Sunday, January 07, 2018

Do I really want Big Brother talking to me via an ‘always on’ device?
Alison DeNisco Rayome reports:
Lancashire police officers are researching an integration with the digital assistant that would allow the force to send out crime bulletins to residents, such as missing persons reports, wanted suspects in the area, and the number of officers currently on duty, according to a TechSpot report. The integration could also be used for internal communications, such as to update officers on daily crime logs or breaking incidents.
However, the most interesting potential usage would directly involve residents, allowing victims and witnesses to report crimes directly to the police via their Amazon Echo—another example of how artificial intelligence (AI) tools can potentially free up human workers like police to do more complex work.
Read more on TechRepublic.




So, it’s like fingerprints? But it can be used in ways fingerprints can not. (e.g. You are related to someone who left DNA at a crime scene.)
Did you know that police can compel you to provide a DNA sample if they are booking you for (just) a misdemeanor?
I didn’t know, and was not happy to read about it on FourthAmendment.com. John Wesley Hall posts part of the opinion in U.S. v. Buller:
This court tends to agree with Justice Scalia that the primary purpose of the DNA collection statute is criminal investigation. As such, this court also agrees that the Fourth Amendment should require a warrant or some level of suspicion before the search of one’s DNA is allowed. However, until the King decision is modified or repudiated, it remains the law of the land and this court is bound to apply it. Because the analysis under King and the rationale for the conclusion in King cannot be meaningfully distinguished in the case of a misdemeanor arrestee, and because there is no federal law decided in the five years since the King decision was issued making such a distinction, the court concludes that the collection of DNA from Mr. Buller is constitutional under the Fourth Amendment.
Add that to the list of things that need to be fixed.




Are they now saying “Free is Bad?”
How to Curb Silicon Valley Power—Even With Weak Antitrust Laws
Technology companies with unprecedented power to sway consumers and move markets have done the unthinkable: They’ve made trust-busting sound like a good idea again. [Yoicks! Bob]
The concentration of wealth and influence among tech giants has been building for years—90 percent of new online-ad dollars went to either Google or Facebook in 2016; Amazon is by far the largest online retailer, the third-largest streaming media company, and largest cloud-computing provider. Silicon Valley titans coasted to the top of the economy with little government oversight on the backs of incredibly convenient products, a killer backstory, shrewd lobbying, and our personal data. They were allowed to grow unfettered in part because of a nearly-40-year-old interpretation of US antitrust law that views anticompetitive behavior primarily through the prism of the effect on consumers. In that light, the tech industry’s cheap products and free services fell somewhere between benign and benevolent.

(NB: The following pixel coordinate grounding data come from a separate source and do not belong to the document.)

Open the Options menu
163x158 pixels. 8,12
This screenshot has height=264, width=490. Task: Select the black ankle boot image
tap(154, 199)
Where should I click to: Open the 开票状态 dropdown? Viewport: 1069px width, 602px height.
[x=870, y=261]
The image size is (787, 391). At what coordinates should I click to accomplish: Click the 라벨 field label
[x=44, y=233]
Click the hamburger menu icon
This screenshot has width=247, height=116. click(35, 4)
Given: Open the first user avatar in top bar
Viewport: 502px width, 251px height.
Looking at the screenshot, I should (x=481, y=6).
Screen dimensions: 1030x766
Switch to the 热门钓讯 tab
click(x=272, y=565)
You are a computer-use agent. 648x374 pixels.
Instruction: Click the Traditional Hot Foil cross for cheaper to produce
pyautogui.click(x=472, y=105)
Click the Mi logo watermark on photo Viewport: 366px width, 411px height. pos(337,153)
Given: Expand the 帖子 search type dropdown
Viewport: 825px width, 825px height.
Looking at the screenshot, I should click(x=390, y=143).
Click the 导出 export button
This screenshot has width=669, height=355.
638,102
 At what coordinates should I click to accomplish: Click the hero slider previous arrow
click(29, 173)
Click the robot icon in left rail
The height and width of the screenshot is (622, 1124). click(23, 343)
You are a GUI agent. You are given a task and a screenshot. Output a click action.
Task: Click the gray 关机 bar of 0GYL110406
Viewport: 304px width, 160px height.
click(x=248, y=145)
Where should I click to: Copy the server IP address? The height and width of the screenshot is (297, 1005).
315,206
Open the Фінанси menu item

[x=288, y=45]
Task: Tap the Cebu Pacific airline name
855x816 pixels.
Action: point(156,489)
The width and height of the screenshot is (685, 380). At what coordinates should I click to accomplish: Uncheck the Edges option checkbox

Perspective. How would you find that terrorist-related needle in this haystack?
WhatsApp sets new messaging record: 75 billion on New Year’s Eve
WhatsApp, one of the world’s most-used messaging services, hit a new milestone on New Year’s Eve: more than 75 billion messages sent by its users. The new record represents the most messages sent in a single day in the chat app’s history, a spokesperson told VentureBeat in an email. The previous record was set in 2016, also on New Year’s Eve: 63 billion messages sent.